AI应用开发框架,spring ai alibaba 与阿里云百炼和通义千问有深度集成
Spring AI Alibaba 基于 Spring AI 构建,因此 SAA 继承了 SpringAI 的所有原子能力抽象并在此基础上扩充丰富了模型、向量存储、记忆、RAG 等核心组件适配,让其能够接入阿里云的 AI 生态
使用步骤:
1.获取api key
2.获取模型名称
3.获取baseUrl
4.父工程pom
<?xml version="1.0" encoding="UTF-8"?>
<project xmlns="http://maven.apache.org/POM/4.0.0" xmlns:xsi="http://www.w3.org/2001/XMLSchema-instance"

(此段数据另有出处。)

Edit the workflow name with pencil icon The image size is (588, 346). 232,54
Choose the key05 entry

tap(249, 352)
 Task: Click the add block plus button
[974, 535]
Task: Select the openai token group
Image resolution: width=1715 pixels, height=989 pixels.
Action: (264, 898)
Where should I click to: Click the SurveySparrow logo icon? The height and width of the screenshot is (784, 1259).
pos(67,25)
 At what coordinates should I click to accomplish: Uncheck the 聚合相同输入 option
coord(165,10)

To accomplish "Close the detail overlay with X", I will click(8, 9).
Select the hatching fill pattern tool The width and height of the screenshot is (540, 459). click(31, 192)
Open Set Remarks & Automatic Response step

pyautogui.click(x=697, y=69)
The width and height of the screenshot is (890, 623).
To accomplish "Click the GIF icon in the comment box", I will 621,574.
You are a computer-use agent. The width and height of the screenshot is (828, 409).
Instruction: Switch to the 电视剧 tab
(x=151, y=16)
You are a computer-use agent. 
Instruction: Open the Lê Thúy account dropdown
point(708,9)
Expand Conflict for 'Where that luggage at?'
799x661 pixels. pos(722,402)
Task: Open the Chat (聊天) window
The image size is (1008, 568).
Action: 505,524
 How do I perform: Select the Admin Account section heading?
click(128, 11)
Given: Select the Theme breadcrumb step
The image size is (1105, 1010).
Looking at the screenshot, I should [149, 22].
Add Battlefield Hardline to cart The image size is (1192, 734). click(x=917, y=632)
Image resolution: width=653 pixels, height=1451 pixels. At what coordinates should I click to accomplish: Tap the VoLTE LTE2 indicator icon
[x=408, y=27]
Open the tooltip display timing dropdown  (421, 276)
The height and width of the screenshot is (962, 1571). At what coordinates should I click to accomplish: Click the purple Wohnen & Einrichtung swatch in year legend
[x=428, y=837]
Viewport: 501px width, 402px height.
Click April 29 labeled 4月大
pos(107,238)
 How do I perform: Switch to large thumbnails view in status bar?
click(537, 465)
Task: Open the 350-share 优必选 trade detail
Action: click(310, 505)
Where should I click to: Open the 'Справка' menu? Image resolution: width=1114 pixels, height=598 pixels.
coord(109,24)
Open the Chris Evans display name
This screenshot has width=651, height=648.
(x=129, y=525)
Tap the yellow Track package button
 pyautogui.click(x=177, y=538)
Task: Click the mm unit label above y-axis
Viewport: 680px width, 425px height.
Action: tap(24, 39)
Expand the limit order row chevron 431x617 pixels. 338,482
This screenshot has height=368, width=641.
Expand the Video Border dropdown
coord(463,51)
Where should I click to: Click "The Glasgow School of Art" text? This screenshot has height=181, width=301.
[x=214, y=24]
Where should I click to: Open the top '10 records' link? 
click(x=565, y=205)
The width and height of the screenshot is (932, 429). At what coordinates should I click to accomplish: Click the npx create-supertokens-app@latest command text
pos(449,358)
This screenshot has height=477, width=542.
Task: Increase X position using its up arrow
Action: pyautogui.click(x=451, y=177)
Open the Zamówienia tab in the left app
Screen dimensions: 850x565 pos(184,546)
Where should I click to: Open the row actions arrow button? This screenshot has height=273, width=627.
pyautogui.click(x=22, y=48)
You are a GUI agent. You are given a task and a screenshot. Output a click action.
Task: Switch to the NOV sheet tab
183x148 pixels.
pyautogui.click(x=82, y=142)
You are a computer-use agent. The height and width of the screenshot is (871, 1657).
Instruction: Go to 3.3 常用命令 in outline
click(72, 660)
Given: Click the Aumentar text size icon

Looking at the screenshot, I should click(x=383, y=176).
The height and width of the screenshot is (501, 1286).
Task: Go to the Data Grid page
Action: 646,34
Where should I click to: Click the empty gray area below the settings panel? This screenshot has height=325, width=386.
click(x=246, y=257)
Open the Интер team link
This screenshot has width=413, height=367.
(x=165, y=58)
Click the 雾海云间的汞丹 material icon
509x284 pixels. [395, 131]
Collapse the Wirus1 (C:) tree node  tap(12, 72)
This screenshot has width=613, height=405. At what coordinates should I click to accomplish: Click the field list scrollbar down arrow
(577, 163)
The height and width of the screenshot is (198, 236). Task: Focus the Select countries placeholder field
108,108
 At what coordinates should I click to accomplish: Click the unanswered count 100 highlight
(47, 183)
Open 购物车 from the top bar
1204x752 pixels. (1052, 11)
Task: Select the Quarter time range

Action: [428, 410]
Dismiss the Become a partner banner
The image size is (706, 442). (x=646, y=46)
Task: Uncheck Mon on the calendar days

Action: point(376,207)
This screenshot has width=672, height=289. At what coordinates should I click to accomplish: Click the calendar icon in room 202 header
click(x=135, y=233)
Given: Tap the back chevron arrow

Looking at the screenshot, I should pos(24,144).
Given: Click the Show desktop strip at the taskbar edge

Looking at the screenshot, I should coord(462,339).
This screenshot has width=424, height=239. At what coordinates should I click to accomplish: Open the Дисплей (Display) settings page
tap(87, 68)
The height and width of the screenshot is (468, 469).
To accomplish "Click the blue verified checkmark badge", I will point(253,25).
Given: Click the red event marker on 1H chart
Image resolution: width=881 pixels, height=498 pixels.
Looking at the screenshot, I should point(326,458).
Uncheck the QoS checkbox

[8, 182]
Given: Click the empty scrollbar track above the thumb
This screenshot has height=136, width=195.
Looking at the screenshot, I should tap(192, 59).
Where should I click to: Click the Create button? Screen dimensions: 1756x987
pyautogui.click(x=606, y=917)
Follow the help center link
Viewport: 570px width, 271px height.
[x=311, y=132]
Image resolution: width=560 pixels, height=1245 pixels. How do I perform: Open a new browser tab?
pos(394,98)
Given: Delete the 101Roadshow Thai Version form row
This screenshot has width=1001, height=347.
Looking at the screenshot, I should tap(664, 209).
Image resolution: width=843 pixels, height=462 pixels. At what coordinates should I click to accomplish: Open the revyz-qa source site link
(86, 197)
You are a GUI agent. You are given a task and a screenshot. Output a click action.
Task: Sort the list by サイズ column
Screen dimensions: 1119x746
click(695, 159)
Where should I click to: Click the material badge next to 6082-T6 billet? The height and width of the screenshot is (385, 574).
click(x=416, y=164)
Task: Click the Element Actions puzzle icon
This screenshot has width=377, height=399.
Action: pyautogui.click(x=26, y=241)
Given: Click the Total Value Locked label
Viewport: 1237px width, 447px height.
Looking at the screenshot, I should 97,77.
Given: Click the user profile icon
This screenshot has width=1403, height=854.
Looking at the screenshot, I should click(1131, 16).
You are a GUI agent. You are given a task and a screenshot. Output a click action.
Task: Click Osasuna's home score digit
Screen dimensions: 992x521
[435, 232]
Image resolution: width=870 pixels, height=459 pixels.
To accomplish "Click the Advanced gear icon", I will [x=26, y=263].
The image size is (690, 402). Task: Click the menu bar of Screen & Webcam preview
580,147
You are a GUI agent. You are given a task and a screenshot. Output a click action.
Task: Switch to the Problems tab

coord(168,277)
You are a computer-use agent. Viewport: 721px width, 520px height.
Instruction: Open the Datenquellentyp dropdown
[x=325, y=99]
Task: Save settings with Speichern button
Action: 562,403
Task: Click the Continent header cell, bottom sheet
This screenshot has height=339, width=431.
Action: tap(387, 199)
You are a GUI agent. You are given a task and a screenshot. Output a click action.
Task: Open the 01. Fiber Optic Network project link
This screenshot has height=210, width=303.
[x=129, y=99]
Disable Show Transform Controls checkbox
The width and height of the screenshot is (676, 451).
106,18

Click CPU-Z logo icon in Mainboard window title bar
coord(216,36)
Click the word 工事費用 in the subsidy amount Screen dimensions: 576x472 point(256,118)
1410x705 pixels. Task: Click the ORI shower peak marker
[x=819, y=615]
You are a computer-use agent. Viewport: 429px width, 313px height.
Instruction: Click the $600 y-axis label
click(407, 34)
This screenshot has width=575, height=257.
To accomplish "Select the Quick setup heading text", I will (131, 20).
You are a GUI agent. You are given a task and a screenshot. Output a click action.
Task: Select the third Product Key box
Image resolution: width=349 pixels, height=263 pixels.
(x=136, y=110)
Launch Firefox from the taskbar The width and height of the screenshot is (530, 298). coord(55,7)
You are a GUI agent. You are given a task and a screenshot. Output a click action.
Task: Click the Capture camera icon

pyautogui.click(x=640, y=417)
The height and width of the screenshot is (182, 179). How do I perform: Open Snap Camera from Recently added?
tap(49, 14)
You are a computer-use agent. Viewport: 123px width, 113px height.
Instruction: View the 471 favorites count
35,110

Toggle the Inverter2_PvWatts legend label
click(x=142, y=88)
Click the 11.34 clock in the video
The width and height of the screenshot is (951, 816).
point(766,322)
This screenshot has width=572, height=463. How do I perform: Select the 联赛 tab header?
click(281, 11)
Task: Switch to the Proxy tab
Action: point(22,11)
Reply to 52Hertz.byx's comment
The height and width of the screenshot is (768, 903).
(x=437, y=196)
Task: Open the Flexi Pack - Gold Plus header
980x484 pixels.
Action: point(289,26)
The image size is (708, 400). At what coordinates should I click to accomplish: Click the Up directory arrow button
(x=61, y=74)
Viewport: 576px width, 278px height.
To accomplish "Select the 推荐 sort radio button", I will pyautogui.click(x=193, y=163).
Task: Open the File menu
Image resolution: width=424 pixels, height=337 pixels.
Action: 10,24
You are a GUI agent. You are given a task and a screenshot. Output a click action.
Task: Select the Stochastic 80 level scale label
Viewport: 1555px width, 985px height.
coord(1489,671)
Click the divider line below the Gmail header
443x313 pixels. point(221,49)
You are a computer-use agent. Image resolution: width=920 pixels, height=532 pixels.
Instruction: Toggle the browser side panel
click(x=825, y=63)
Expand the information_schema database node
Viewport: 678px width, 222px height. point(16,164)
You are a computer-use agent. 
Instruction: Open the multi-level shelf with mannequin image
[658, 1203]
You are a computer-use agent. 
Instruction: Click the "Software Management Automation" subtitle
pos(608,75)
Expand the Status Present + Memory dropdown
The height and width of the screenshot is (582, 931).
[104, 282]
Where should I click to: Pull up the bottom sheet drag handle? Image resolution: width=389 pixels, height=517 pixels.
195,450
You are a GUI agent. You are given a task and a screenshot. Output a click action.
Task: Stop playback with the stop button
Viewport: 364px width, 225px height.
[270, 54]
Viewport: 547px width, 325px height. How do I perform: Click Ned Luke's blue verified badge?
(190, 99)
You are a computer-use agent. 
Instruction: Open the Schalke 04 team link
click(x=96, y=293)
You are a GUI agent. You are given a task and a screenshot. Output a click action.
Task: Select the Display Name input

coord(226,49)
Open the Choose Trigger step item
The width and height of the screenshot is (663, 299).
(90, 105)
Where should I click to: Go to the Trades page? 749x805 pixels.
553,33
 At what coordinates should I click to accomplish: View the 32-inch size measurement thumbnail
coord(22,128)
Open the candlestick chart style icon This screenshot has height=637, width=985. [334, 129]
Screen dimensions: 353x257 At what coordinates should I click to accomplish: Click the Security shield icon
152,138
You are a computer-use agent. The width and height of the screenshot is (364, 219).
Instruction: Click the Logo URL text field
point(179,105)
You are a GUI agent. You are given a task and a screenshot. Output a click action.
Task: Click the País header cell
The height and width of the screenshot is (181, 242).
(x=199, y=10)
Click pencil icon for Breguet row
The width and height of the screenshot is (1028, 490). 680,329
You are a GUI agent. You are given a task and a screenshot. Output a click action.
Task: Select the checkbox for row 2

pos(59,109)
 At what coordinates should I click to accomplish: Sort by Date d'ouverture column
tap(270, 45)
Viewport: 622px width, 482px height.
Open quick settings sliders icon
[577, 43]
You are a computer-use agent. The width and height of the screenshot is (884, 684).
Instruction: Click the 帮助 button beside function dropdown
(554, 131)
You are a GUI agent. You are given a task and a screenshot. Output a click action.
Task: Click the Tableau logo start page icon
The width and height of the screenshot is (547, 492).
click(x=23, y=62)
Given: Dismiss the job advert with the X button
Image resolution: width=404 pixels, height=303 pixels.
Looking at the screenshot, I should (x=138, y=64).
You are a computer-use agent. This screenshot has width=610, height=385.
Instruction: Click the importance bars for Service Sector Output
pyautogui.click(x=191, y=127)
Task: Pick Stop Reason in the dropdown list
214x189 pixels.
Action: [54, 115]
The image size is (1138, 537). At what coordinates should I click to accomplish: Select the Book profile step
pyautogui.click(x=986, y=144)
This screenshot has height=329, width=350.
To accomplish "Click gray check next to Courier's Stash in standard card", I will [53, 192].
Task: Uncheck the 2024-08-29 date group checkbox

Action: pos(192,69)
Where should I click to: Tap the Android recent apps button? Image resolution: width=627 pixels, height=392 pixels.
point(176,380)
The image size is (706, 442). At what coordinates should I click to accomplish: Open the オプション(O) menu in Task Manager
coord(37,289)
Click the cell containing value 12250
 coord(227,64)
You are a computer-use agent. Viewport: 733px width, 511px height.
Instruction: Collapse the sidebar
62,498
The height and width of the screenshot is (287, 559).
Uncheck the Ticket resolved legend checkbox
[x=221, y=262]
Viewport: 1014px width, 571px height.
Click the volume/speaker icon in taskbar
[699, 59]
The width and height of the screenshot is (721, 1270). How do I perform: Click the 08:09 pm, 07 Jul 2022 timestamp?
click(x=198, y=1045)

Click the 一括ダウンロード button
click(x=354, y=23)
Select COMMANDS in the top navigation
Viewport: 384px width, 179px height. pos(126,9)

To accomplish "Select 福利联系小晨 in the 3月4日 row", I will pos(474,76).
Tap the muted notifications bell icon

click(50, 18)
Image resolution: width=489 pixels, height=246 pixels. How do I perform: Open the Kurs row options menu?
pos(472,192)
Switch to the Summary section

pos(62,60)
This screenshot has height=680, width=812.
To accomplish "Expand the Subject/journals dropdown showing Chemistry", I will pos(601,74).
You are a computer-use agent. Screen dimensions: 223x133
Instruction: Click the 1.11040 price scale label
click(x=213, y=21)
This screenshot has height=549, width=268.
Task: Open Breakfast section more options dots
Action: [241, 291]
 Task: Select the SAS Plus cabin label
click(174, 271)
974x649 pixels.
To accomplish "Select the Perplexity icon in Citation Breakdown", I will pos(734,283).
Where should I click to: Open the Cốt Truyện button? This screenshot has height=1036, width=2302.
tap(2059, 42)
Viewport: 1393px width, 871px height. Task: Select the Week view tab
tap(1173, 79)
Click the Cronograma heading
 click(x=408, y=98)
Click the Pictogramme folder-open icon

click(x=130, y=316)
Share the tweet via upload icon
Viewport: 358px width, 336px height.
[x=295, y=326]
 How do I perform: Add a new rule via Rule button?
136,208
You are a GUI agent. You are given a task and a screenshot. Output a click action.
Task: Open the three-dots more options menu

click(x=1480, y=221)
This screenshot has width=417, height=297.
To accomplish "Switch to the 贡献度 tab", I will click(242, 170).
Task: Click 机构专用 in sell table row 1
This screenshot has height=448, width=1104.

xsi:schemaLocation="http://maven.apache.org/POM/4.0.0 https://maven.apache.org/xsd/maven-4.0.0.xsd">
<modelVersion>4.0.0</modelVersion>
<parent>
<groupId>com.leot</groupId>
<artifactId>SSA-leot</artifactId>
<version>0.0.1-SNAPSHOT</version>
<!-- lookup parent from repository -->
</parent>
<groupId>com.leot</groupId>
<artifactId>SSA-OLLAMA</artifactId>
<version>0.0.1-SNAPSHOT</version>
<name>SSA-OLLAMA</name>
<description>SSA-OLLAMA</description>
<properties>
<java.version>21</java.version>
</properties>
<dependencies>
<dependency>
<groupId>org.springframework.boot</groupId>
<artifactId>spring-boot-starter</artifactId>
</dependency>
<dependency>
<groupId>org.springframework.boot</groupId>
<artifactId>spring-boot-starter-test</artifactId>
<scope>test</scope>
</dependency>
<dependency>
<groupId>org.springframework.ai</groupId>
<artifactId>spring-ai-starter-model-ollama</artifactId>
<version>1.0.0</version>
</dependency>
</dependencies>
<build>
<plugins>
<plugin>
<groupId>org.springframework.boot</groupId>
<artifactId>spring-boot-maven-plugin</artifactId>
</plugin>
</plugins>
</build>
</project>
Ollama 使用
1.依赖引入
<dependency>
<groupId>org.springframework.ai</groupId>
<artifactId>spring-ai-starter-model-ollama</artifactId>
<version>1.0.0</version>
</dependency>
2.yaml
spring:
application:
name: SSA-OLLAMA
ai:
dashscope:
api-key: youapikey
ollama:
base-url: http://localhost:11434
chat:
model: deepseek-r1:7b
server:
port: 8080
servlet:
encoding:
charset: UTF-8
force: true
enabled: true
3.使用
@Resource
@Qualifier(value = "ollamaChatModel")
private ChatModel chatModel;
@GetMapping("/hello/chatmodel")
public String hello(@RequestParam(name = "msg",defaultValue = "你是谁") String msg) {
return chatModel.call(msg) ;
}
@GetMapping("/hello/streamodel")
public Flux<String> helloa(@RequestParam(name = "msg",defaultValue = "你是谁") String msg) {
return chatModel.stream(msg) ;
}
chatModel 和chatClient
ChatClient是高级封装,基于ChatModel构建,适合快速构建标准化复杂AI服务,支持同步和流式交互,集成多种高级功能。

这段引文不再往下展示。